どうすべきか国民的議論をすべきである。日本は、一部階層を優遇し過ぎている可能性がある。高年齢者もそうかも知れないが、高所得者も優遇されすぎているかも知れない。何故なら、厚生年金は標準報酬月額605,000円以上で、上限に達する。従い、これ以上の高所得者は、負担率が低くなる。中低所得者は、累進所得税率が低くとも、年金・健保保険料を考えると、結構な負担額になる。保険料を上げられないからと、年金を破綻させて良いのかとの疑問である。

小宮山大臣には失望するし、バカだと思う。健康保険の外来受診100円、50円の徴収を未だに言っている。そんなことをして有利になるのは高所得者のみかもしれない。保険制度は、保険料を支払うことにより、その保険給付を受けるのである。理念から外れた設計は、理由無くすべきではない。まして、外来受診100円、50円で、低所得者の高額医療費負担の解消なんて、考え方自身根本的に変である。現行の、高額医療費制度は問題と言えるのか分析が先である。

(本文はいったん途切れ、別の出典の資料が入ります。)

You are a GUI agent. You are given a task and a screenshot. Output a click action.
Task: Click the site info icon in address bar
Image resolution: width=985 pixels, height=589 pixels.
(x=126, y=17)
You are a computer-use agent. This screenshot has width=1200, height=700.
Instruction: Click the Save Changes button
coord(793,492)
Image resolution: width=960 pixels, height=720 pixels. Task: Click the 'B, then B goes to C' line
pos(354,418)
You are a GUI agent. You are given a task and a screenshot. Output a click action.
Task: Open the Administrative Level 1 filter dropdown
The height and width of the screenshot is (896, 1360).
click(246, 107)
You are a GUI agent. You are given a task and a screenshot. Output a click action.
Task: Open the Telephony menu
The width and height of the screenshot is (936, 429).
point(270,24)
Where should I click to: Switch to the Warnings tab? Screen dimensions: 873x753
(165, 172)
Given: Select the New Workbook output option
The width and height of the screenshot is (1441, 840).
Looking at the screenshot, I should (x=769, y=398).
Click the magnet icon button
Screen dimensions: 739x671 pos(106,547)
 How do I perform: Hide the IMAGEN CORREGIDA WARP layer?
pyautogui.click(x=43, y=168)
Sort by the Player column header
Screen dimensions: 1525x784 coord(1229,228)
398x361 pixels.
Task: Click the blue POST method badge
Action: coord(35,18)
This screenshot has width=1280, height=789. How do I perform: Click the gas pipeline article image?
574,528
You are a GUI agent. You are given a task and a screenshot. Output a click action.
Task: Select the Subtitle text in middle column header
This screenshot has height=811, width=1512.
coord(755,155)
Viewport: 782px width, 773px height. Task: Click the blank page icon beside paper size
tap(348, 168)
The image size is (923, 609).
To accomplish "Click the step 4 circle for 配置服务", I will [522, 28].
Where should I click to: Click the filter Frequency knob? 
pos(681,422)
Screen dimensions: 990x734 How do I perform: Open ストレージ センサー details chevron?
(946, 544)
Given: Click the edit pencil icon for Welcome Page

時事ドットコム 11月11日 厚生、共済年金一元化法案提出へ=来年の通常国会に-小宮山厚労相という報道があるが、遅すぎると言わざるを得ない。自公政権時代の2007年に国会に提出された法案がベースになるとあり、成立が期待できると思う。

最重要と思うのは、税社会保険統一番号である。民主党は、必死になって成立させるべきである。さもないと格差拡大を防止できず、悪人が栄える社会になると思う。税を正しく徴収することで、公正な社会を維持できるのである。